• **SUPPLIED PASSAGE**

+ + + + + + +

Emesis is achieved by administration of syrup of ipecac. Syrup of ipecac is a plant-derived compound composed of two alkaloidal substances—emetine and cephaeline—which work both peripherally on the stomach and centrally on the chemotactic trigger zone to induce vomiting. Dosing of syrup of ipecac is 15 mL for children 1 to 12 years of age, and 30 mL for adults, usually followed by sips of water. The dose may repeated once if vomiting does not occur after 30 min. Approximately 90 percent of patients vomit within 20 min after the first dose, and up to 97 percent vomit if a second dose is given. A typical patient vomits less than 3
to 5 times, and symptoms usually resolve within 2 h.
The ingested toxin should be suspected as the cause if protracted vomiting occurs. Contraindications to the administration of syrup of ipecac include ingestions with potential to alter mental status; active or prior vomiting; caustic ingestion; a toxin with more pulmonary than GI toxicity (e.g., hydrocarbons); and potential for seizures. Rare but potential complications of syrup of ipecac-induced emesis include aspiration, Boerhaave syndrome, Mallory-Weiss tear, and intractable vomiting.

+ + + + + + +

• **SOURCE MATERIAL**
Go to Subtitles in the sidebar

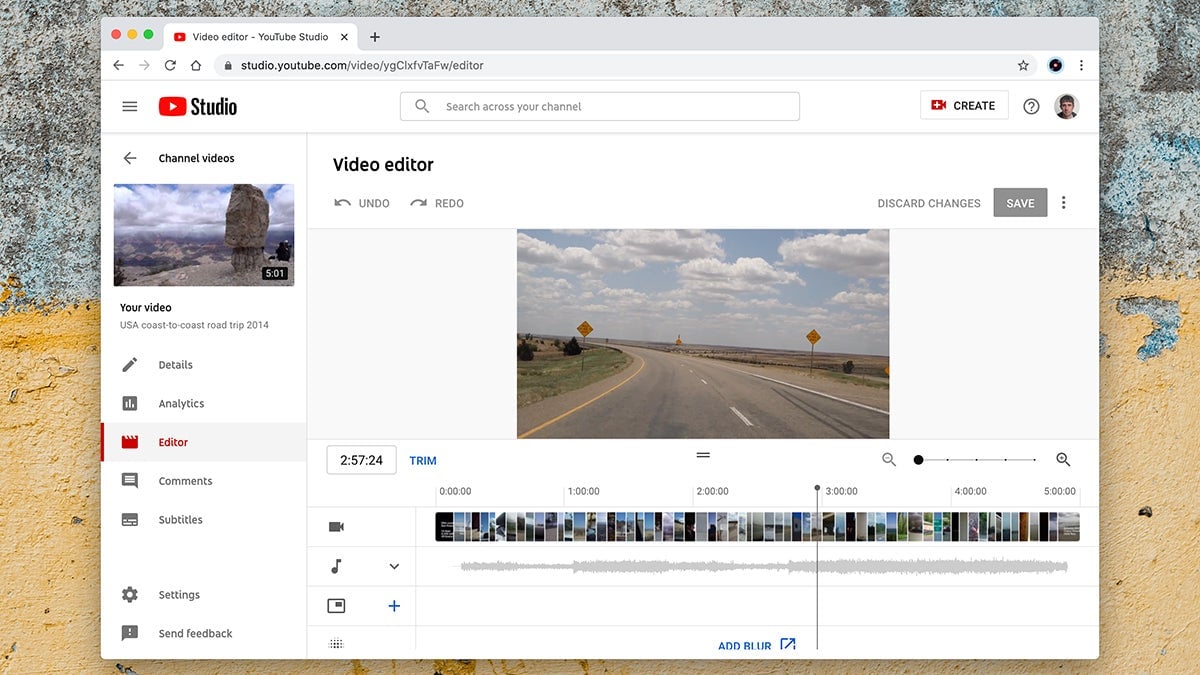[180, 520]
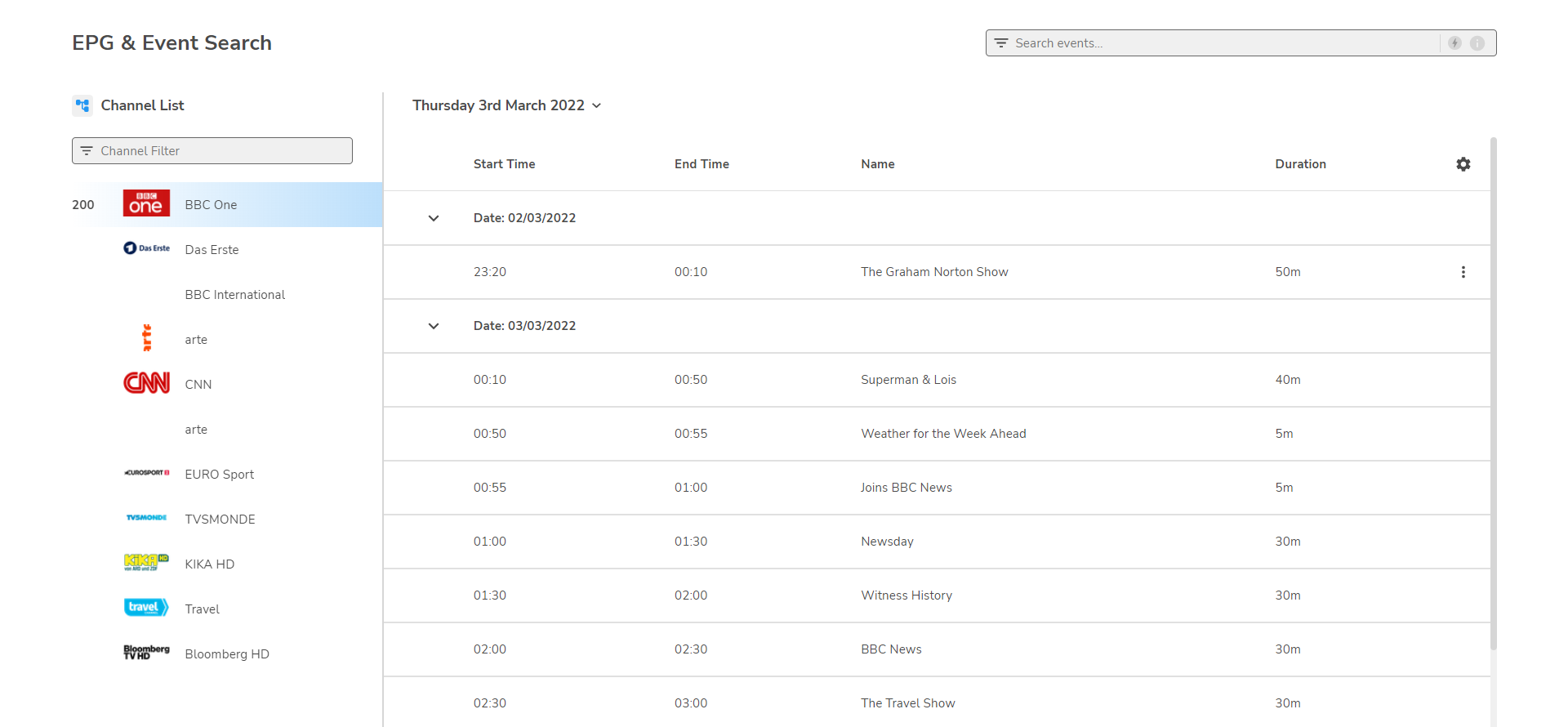This screenshot has height=727, width=1568.
Task: Click the info icon in search bar
Action: [x=1477, y=43]

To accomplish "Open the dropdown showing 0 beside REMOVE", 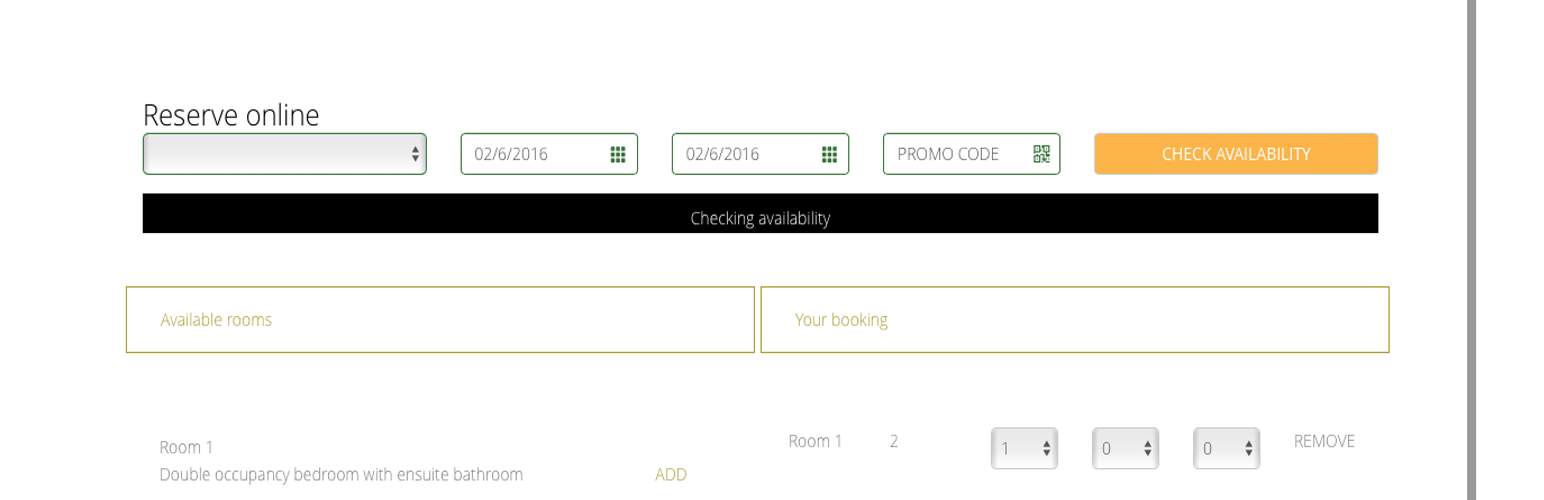I will point(1226,448).
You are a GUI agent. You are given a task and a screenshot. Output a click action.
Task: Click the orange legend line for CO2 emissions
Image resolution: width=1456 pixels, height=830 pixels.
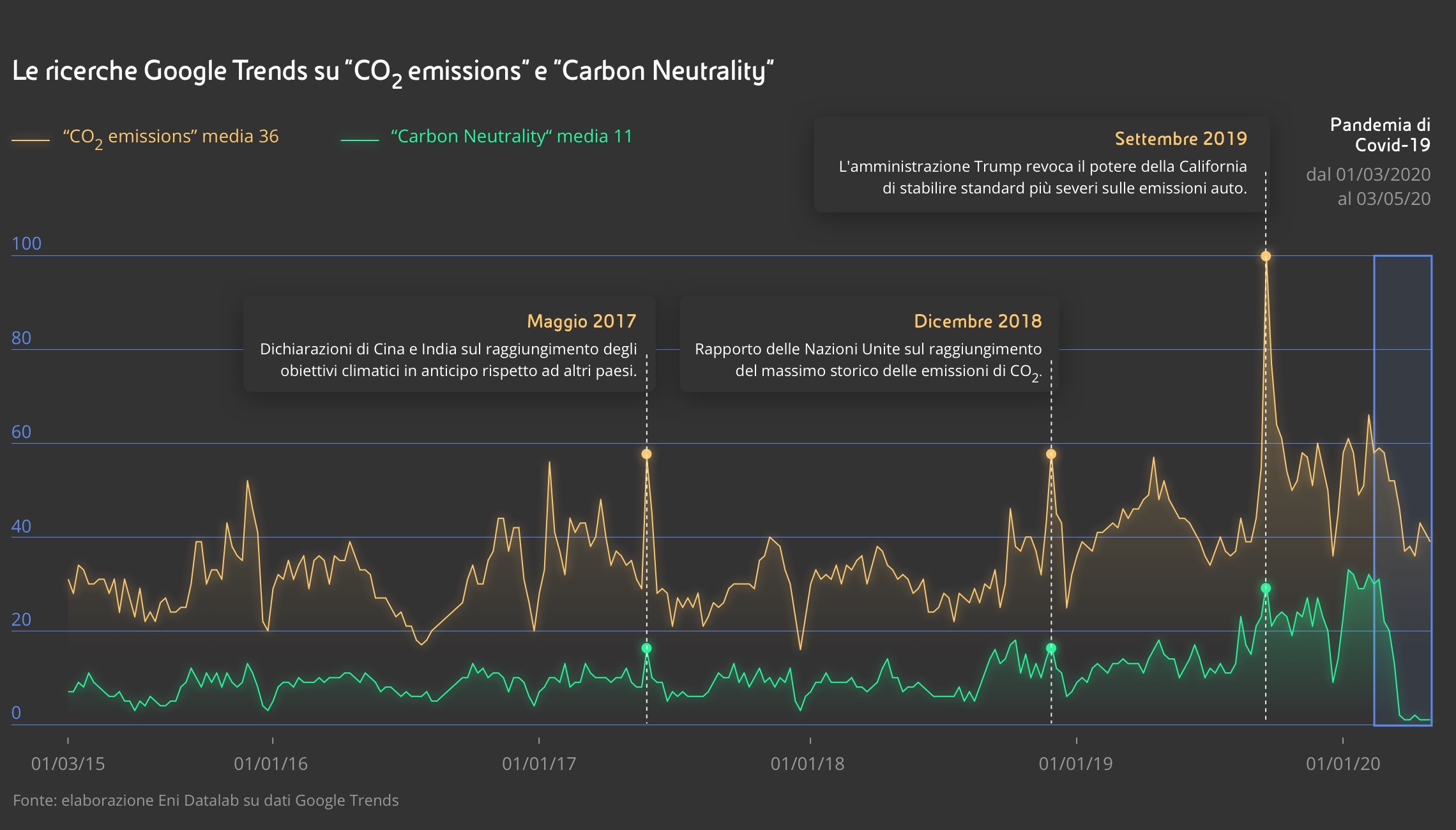pos(31,140)
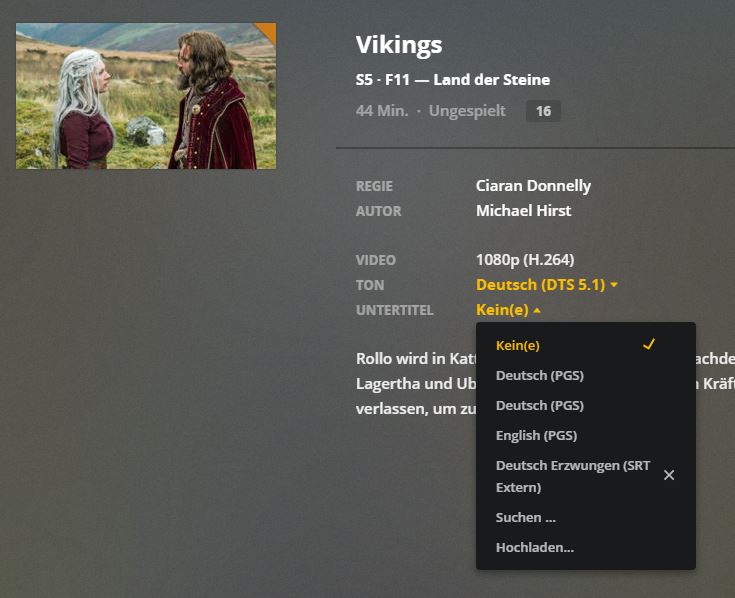Click Hochladen... to upload a subtitle
The image size is (735, 598).
pyautogui.click(x=535, y=547)
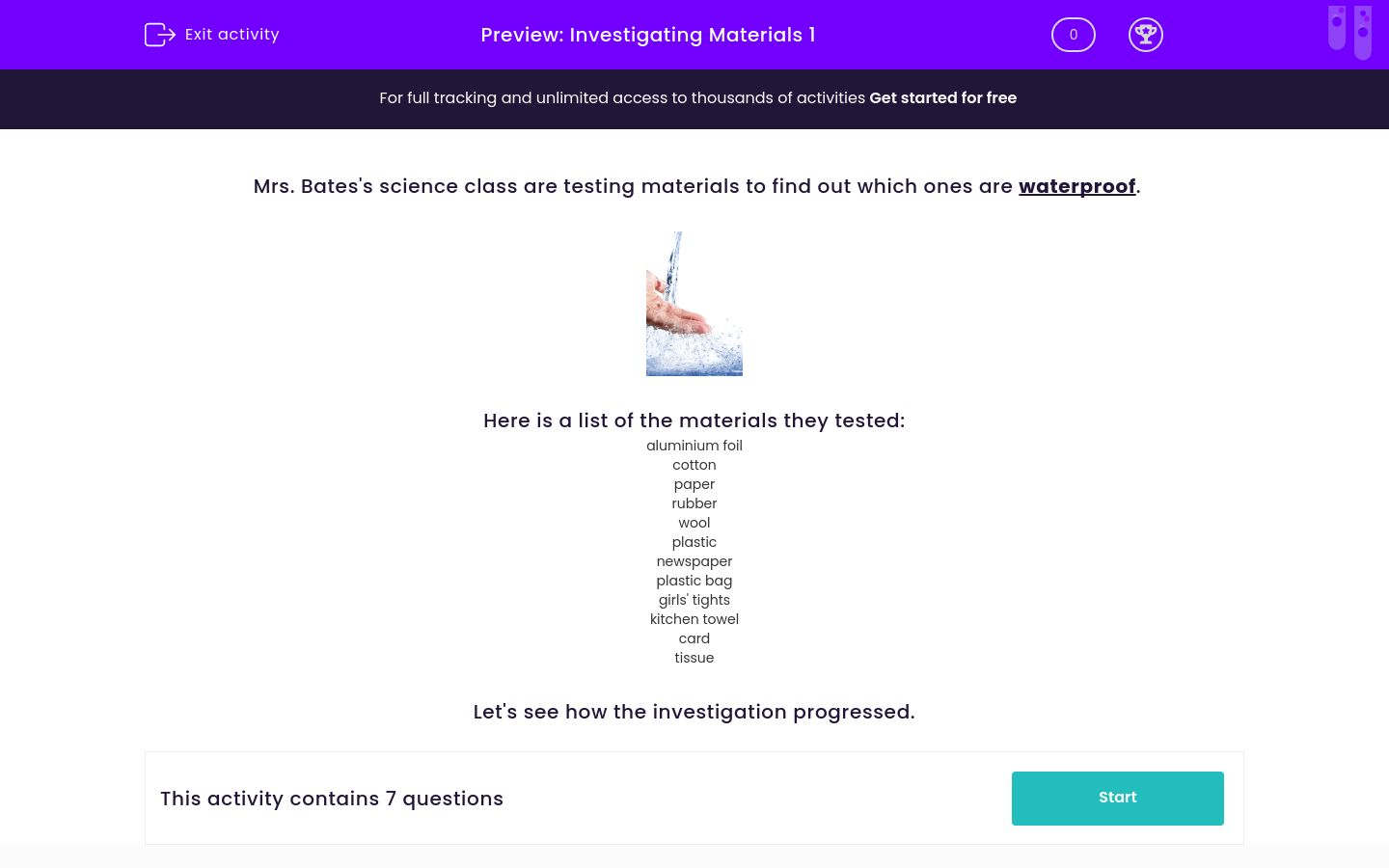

+ + + + + + +

• **WHAT THIS EXERCISE ASKS**
**A)** Reproduce the passage on syrup of ipecac verbatim, beginning at the words "The ingested toxin" and stopping after the words "and intractable vomiting.".
**B)** According to the passage on syrup of ipecac, what dose is given to adults?
The rows have no connection to the passage on syrup of ipecac.

• **LIST OF ANSWERS**
**A)**
The ingested toxin should be suspected as the cause if protracted vomiting occurs. Contraindications to the administration of syrup of ipecac include ingestions with potential to alter mental status; active or prior vomiting; caustic ingestion; a toxin with more pulmonary than GI toxicity (e.g., hydrocarbons); and potential for seizures. Rare but potential complications of syrup of ipecac-induced emesis include aspiration, Boerhaave syndrome, Mallory-Weiss tear, and intractable vomiting.

**B)** 30 mL